## [WHAT TO PRODUCE]
Retype all of the entries exactly as they appear.

## [GIVEN INFORMATION]
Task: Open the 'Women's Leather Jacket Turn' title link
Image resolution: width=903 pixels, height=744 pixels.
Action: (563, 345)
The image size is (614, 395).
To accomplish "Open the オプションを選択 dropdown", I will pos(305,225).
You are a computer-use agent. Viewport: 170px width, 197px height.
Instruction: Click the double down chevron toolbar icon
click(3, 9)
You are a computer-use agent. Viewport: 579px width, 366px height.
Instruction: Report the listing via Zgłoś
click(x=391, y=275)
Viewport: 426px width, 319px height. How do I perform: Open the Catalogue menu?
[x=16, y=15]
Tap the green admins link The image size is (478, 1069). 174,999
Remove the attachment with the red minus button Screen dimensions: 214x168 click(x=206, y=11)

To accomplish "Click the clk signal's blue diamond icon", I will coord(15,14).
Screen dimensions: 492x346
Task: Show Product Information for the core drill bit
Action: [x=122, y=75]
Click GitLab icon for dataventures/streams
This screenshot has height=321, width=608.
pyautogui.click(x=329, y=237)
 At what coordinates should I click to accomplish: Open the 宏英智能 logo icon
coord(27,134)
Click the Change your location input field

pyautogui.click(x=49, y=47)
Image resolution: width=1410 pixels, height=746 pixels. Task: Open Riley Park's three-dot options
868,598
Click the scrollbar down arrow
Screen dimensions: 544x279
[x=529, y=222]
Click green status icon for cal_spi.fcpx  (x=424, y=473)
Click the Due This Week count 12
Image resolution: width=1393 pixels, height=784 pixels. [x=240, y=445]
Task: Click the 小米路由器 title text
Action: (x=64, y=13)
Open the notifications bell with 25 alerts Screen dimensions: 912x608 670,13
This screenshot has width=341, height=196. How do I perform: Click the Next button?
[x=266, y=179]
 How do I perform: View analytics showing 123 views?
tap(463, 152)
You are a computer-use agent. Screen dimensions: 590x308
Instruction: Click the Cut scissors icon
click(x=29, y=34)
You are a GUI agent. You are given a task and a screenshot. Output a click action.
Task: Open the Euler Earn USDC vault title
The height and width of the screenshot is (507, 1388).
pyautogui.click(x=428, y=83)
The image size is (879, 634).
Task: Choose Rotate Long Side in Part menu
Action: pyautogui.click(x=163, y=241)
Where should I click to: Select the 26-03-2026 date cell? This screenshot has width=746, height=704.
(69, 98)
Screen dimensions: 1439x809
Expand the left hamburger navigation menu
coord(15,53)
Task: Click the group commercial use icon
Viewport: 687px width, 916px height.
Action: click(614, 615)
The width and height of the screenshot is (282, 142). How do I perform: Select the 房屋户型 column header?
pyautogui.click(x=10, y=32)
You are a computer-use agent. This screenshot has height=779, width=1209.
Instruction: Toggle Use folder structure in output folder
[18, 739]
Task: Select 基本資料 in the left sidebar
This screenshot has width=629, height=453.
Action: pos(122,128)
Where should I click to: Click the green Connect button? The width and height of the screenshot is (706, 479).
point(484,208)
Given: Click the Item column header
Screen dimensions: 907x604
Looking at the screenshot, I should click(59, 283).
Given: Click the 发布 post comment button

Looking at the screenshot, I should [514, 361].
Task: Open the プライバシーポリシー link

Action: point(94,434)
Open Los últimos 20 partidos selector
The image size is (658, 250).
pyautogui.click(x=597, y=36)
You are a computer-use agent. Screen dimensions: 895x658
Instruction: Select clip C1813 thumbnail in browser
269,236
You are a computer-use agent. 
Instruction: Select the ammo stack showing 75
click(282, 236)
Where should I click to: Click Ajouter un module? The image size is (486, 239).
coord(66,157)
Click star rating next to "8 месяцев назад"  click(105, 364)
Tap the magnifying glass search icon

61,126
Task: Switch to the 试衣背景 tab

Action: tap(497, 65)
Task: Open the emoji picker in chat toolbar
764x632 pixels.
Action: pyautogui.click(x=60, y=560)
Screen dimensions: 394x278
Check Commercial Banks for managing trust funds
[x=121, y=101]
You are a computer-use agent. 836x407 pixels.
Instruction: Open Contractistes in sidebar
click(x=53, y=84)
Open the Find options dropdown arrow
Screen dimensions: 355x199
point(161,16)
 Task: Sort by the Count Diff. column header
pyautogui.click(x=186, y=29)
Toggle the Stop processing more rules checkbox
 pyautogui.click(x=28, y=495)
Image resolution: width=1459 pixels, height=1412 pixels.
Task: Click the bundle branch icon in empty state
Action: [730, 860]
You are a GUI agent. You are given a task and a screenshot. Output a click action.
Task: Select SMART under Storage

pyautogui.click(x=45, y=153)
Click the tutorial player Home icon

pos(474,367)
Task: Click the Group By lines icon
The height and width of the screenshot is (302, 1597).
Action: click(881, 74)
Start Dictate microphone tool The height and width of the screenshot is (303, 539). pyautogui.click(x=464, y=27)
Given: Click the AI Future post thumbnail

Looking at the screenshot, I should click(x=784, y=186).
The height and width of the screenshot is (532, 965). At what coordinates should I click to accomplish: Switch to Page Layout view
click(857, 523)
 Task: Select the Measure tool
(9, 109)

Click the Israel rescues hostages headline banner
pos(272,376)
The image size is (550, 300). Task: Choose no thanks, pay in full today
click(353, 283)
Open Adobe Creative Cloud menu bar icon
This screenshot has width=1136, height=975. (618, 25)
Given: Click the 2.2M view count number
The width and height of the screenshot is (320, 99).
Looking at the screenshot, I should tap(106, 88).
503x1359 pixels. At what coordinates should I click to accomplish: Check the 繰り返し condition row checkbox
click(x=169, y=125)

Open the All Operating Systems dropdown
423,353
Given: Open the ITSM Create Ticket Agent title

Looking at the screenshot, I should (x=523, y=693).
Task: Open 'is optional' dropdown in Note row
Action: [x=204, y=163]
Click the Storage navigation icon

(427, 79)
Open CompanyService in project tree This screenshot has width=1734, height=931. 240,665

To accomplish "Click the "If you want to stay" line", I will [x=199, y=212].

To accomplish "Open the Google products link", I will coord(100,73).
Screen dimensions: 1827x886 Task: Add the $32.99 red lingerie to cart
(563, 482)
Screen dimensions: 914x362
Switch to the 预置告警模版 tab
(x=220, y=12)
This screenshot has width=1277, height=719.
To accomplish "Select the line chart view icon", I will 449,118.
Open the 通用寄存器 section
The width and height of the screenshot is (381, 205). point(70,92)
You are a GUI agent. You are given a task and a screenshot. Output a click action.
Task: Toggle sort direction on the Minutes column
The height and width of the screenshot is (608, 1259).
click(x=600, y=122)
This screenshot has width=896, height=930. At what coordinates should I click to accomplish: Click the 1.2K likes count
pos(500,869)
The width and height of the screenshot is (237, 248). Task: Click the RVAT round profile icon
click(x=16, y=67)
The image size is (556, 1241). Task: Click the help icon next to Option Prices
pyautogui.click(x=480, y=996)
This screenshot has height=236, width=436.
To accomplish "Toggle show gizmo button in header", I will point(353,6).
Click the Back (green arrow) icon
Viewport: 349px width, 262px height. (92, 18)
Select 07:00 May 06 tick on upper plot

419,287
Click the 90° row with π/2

## [RESULT OF THE EXERCISE]
Task: Open the 'Women's Leather Jacket Turn' title link
Image resolution: width=903 pixels, height=744 pixels.
Action: (563, 345)
The image size is (614, 395).
To accomplish "Open the オプションを選択 dropdown", I will pos(305,225).
You are a computer-use agent. Viewport: 170px width, 197px height.
Instruction: Click the double down chevron toolbar icon
click(3, 9)
You are a computer-use agent. Viewport: 579px width, 366px height.
Instruction: Report the listing via Zgłoś
click(x=391, y=275)
Viewport: 426px width, 319px height. How do I perform: Open the Catalogue menu?
[x=16, y=15]
Tap the green admins link The image size is (478, 1069). 174,999
Remove the attachment with the red minus button Screen dimensions: 214x168 click(x=206, y=11)

To accomplish "Click the clk signal's blue diamond icon", I will coord(15,14).
Screen dimensions: 492x346
Task: Show Product Information for the core drill bit
Action: [x=122, y=75]
Click GitLab icon for dataventures/streams
This screenshot has height=321, width=608.
pyautogui.click(x=329, y=237)
 At what coordinates should I click to accomplish: Open the 宏英智能 logo icon
coord(27,134)
Click the Change your location input field

pyautogui.click(x=49, y=47)
Image resolution: width=1410 pixels, height=746 pixels. Task: Open Riley Park's three-dot options
868,598
Click the scrollbar down arrow
Screen dimensions: 544x279
[x=529, y=222]
Click green status icon for cal_spi.fcpx  (x=424, y=473)
Click the Due This Week count 12
Image resolution: width=1393 pixels, height=784 pixels. [x=240, y=445]
Task: Click the 小米路由器 title text
Action: (x=64, y=13)
Open the notifications bell with 25 alerts Screen dimensions: 912x608 670,13
This screenshot has width=341, height=196. How do I perform: Click the Next button?
[x=266, y=179]
 How do I perform: View analytics showing 123 views?
tap(463, 152)
You are a computer-use agent. Screen dimensions: 590x308
Instruction: Click the Cut scissors icon
click(x=29, y=34)
You are a GUI agent. You are given a task and a screenshot. Output a click action.
Task: Open the Euler Earn USDC vault title
The height and width of the screenshot is (507, 1388).
pyautogui.click(x=428, y=83)
The image size is (879, 634).
Task: Choose Rotate Long Side in Part menu
Action: pyautogui.click(x=163, y=241)
Where should I click to: Select the 26-03-2026 date cell? This screenshot has width=746, height=704.
(69, 98)
Screen dimensions: 1439x809
Expand the left hamburger navigation menu
coord(15,53)
Task: Click the group commercial use icon
Viewport: 687px width, 916px height.
Action: click(614, 615)
The width and height of the screenshot is (282, 142). How do I perform: Select the 房屋户型 column header?
pyautogui.click(x=10, y=32)
You are a computer-use agent. This screenshot has height=779, width=1209.
Instruction: Toggle Use folder structure in output folder
[18, 739]
Task: Select 基本資料 in the left sidebar
This screenshot has width=629, height=453.
Action: pos(122,128)
Where should I click to: Click the green Connect button? The width and height of the screenshot is (706, 479).
point(484,208)
Given: Click the Item column header
Screen dimensions: 907x604
Looking at the screenshot, I should click(59, 283).
Given: Click the 发布 post comment button

Looking at the screenshot, I should [514, 361].
Task: Open the プライバシーポリシー link

Action: point(94,434)
Open Los últimos 20 partidos selector
The image size is (658, 250).
pyautogui.click(x=597, y=36)
You are a computer-use agent. Screen dimensions: 895x658
Instruction: Select clip C1813 thumbnail in browser
269,236
You are a computer-use agent. 
Instruction: Select the ammo stack showing 75
click(282, 236)
Where should I click to: Click Ajouter un module? The image size is (486, 239).
coord(66,157)
Click star rating next to "8 месяцев назад"  click(105, 364)
Tap the magnifying glass search icon

61,126
Task: Switch to the 试衣背景 tab

Action: tap(497, 65)
Task: Open the emoji picker in chat toolbar
764x632 pixels.
Action: pyautogui.click(x=60, y=560)
Screen dimensions: 394x278
Check Commercial Banks for managing trust funds
[x=121, y=101]
You are a computer-use agent. 836x407 pixels.
Instruction: Open Contractistes in sidebar
click(x=53, y=84)
Open the Find options dropdown arrow
Screen dimensions: 355x199
point(161,16)
 Task: Sort by the Count Diff. column header
pyautogui.click(x=186, y=29)
Toggle the Stop processing more rules checkbox
 pyautogui.click(x=28, y=495)
Image resolution: width=1459 pixels, height=1412 pixels.
Task: Click the bundle branch icon in empty state
Action: [730, 860]
You are a GUI agent. You are given a task and a screenshot. Output a click action.
Task: Select SMART under Storage

pyautogui.click(x=45, y=153)
Click the tutorial player Home icon

pos(474,367)
Task: Click the Group By lines icon
The height and width of the screenshot is (302, 1597).
Action: click(881, 74)
Start Dictate microphone tool The height and width of the screenshot is (303, 539). pyautogui.click(x=464, y=27)
Given: Click the AI Future post thumbnail

Looking at the screenshot, I should click(x=784, y=186).
The height and width of the screenshot is (532, 965). At what coordinates should I click to accomplish: Switch to Page Layout view
click(857, 523)
 Task: Select the Measure tool
(9, 109)

Click the Israel rescues hostages headline banner
pos(272,376)
The image size is (550, 300). Task: Choose no thanks, pay in full today
click(353, 283)
Open Adobe Creative Cloud menu bar icon
This screenshot has width=1136, height=975. (618, 25)
Given: Click the 2.2M view count number
The width and height of the screenshot is (320, 99).
Looking at the screenshot, I should tap(106, 88).
503x1359 pixels. At what coordinates should I click to accomplish: Check the 繰り返し condition row checkbox
click(x=169, y=125)

Open the All Operating Systems dropdown
423,353
Given: Open the ITSM Create Ticket Agent title

Looking at the screenshot, I should (x=523, y=693).
Task: Open 'is optional' dropdown in Note row
Action: [x=204, y=163]
Click the Storage navigation icon

(427, 79)
Open CompanyService in project tree This screenshot has width=1734, height=931. 240,665

To accomplish "Click the "If you want to stay" line", I will [x=199, y=212].

To accomplish "Open the Google products link", I will coord(100,73).
Screen dimensions: 1827x886 Task: Add the $32.99 red lingerie to cart
(563, 482)
Screen dimensions: 914x362
Switch to the 预置告警模版 tab
(x=220, y=12)
This screenshot has width=1277, height=719.
To accomplish "Select the line chart view icon", I will 449,118.
Open the 通用寄存器 section
The width and height of the screenshot is (381, 205). point(70,92)
You are a GUI agent. You are given a task and a screenshot. Output a click action.
Task: Toggle sort direction on the Minutes column
The height and width of the screenshot is (608, 1259).
click(x=600, y=122)
This screenshot has width=896, height=930. At what coordinates should I click to accomplish: Click the 1.2K likes count
pos(500,869)
The width and height of the screenshot is (237, 248). Task: Click the RVAT round profile icon
click(x=16, y=67)
The image size is (556, 1241). Task: Click the help icon next to Option Prices
pyautogui.click(x=480, y=996)
This screenshot has height=236, width=436.
To accomplish "Toggle show gizmo button in header", I will point(353,6).
Click the Back (green arrow) icon
Viewport: 349px width, 262px height. (92, 18)
Select 07:00 May 06 tick on upper plot

419,287
Click the 90° row with π/2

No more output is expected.